An optimization model of tractor clutch pedal design parameters based on lower limb biomechanical characteristics

Abstract

The design of tractor pedal affects operator's comfort, working efficiency, and occupational health. To optimize tractor clutch pedal design parameters, we conducted a single-factor experiment and a response surface experiment based on a biomechanical model. The experimental indicators included the biomechanical loads of major activated muscles and joints of the lower limb, and the experimental factors comprised pedal-seat horizontal distance L, pedal-seat vertical distance H, and pedal spring stiffness k.
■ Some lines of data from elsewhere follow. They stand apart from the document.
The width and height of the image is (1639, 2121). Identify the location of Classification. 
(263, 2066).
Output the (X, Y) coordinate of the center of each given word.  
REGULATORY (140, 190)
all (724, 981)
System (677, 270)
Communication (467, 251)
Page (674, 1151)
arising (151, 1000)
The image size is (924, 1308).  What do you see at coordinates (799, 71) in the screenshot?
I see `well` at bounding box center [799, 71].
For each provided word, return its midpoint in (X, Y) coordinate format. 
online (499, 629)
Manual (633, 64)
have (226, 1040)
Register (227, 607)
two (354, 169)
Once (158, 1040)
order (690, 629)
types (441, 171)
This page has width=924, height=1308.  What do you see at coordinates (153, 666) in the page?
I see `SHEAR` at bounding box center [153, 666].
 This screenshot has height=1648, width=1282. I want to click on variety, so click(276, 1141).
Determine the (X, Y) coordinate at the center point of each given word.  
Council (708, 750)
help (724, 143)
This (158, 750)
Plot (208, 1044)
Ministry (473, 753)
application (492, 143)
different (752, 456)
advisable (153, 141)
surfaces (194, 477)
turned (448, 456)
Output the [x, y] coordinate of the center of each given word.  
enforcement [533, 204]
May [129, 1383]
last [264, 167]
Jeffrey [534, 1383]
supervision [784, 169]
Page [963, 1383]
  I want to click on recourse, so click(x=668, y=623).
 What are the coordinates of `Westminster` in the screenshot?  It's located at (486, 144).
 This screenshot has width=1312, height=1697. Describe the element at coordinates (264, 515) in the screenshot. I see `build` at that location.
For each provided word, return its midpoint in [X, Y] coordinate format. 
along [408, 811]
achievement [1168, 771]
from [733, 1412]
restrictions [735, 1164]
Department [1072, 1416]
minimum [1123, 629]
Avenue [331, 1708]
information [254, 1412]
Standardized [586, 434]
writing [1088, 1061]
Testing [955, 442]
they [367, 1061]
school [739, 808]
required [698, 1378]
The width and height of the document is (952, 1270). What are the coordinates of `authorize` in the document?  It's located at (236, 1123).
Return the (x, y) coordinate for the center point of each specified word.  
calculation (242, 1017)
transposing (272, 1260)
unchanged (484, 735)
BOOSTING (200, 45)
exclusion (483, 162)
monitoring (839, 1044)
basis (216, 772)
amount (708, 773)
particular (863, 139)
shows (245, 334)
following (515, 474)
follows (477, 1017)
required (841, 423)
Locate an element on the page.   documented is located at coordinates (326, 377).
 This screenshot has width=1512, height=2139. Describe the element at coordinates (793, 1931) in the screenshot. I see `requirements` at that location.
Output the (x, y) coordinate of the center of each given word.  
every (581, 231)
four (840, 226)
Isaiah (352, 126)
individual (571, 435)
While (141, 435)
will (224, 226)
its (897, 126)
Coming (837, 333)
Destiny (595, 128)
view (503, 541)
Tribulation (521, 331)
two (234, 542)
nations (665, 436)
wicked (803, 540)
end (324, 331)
The results indicate that L and H mainly influence the loads of semitendinosus and hip. Semitendinosus activity and hip torque first decreased and then increased with increasing L (or H), reaching the lowest level at 82 cm of L (or 42 cm of H). The increase in k led to gradual decreases in iliopsoas activity and increases in semitendinosus, rectus femoris, soleus activities, and ankle torque, as well as a first decreasing and then increasing trend of hip and knee torques. The overall biomechanical loads of the lower limb first declined and then grew with increasing L, H, and k. The optimal range of clutch pedal design parameters was calculated to be {(L, H, k) | 36≤L ≤ 40, 72≤H ≤ 76, 14≤k ≤ 22} when using the response surface method. Within this range, muscle activity and joint torque were reduced by 14.2% and 51.6%, respectively, indicating effective alleviation of the lower limb biomechanical loads. This study provides important implications for the biomechanical analysis of tractor operator-pedal interaction system and lays a foundation for improving the design and comfort of tractors.